I think this stubborn idea has to do with which parts of me I perceive as belonging to me and which I reject. The mental representation of Dr. Stoneface is part of me, it is having conversations with me I never had with Dr. Stoneface. Same with my parents, Irene and Athena. Same with the voices and the anxiety. But they don´t feel like they´re part of me. They feel like evil entities who share a head with me, relentlessly attacking me, but they definitely are not me.

The task is obvious: Integration. I need to explore and connect and build bridges until I feel that they are I. And then I need to stabilize that feeling, practice it until they never come at me like enemies again, because now we are one. And here is that bit of rage again, the refusal: I don´t want them to be part of me!

Many manuals for personality part integration treat this issue as if those were all natural parts of the patient´s personality. They really are him, but they have been shattered apart by trauma. In my eyes, though, what I have to integrate was forced on me. It´s not like I once was a whole person, then bad things happened and I fell apart, and what I have to integrate was there before and isn´t tainted by it. What I have to integrate taints me. I don´t want a person who made me feel worthless be a part of me, but if I don´t make their mental representations a part of me I can never control them! Unless I start believing that the thoughts coming from these phantoms are mine and that I am making them, I will not be able to stop them, but if I do so I´m letting the real persons off the hook! I am taking responsibility for a suffering they inflicted on me, because while they may have said or done certain things, the continuation in my mind, the constant commentary on my thoughts and feelings is my doing.

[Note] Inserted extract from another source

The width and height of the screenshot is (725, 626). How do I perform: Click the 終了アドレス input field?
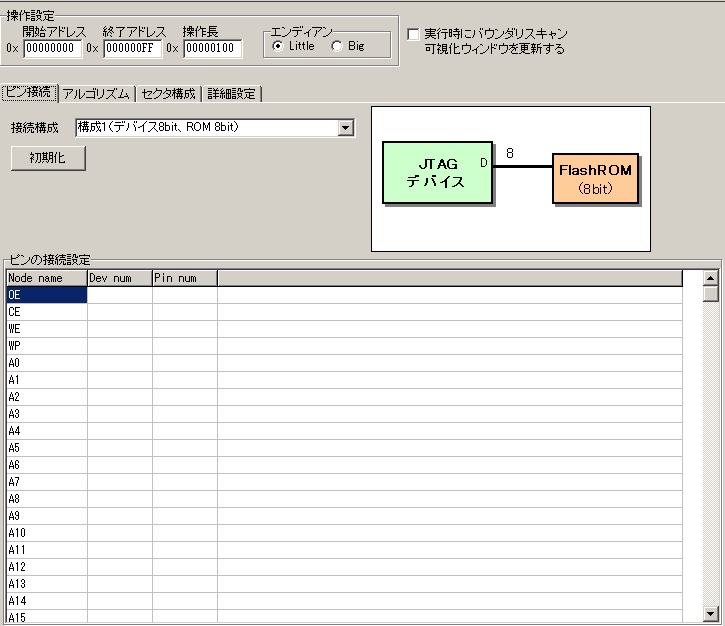132,48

Then again, maybe not. Maybe my feelings about this are clouded by another such representation or voice telling me that it was always my fault, or that I was only too sensitive, or that I am seriously disordered and that my perception is screwed-up. Still, I´m starting to understand what a blessing it must be to be intact. What kind of a difference must it make to have grown up without having been burdened with so many negative images of yourself and disdainful messages about yourself that took up a life of their own which now needs integrating!

I don´t want to integrate the feeling that I´m a horrible or despicable person. Well, maybe, if that means it becomes a feeling. Right now it is always bullet-proof knowledge. When I feel ashamed or low about myself, it automatically means that I´m really despicable and that I should feel ashamed. I push these feelings away and dread them because I´m scared (and sure) they are “finally telling me the truth about myself”. Feelings are never just feelings. I always assume they say something about reality. Guilty feelings mean there is guilt, being ashamed means there is shame, fear means there is danger.

Regarding fear: I´ve always been wondering what I can hope for, knowing that absolute safety doesn´t exist. How, then, can I ever stop worrying? I guess a sense of confidence and security can come from knowing that you´re able to bear and manage feelings. Disdain isn´t so scary anymore when you know that you can cope with shame and come out of this unharmed after feeling a bit low for a while. Like: When you know that even if you make a fool of yourself in front of a mean person, that person won´t be in your head for the rest of your life. That person won´t be commenting on everything you think and do. You will remain intact.

This is something I don´t have, because I´m not intact in the first place. I have to be scared of so many things because I know that everything will leave imprints. I have to walk through life with my main concern being self-protection so I don´t pick up even more wounds. How do you change that, really?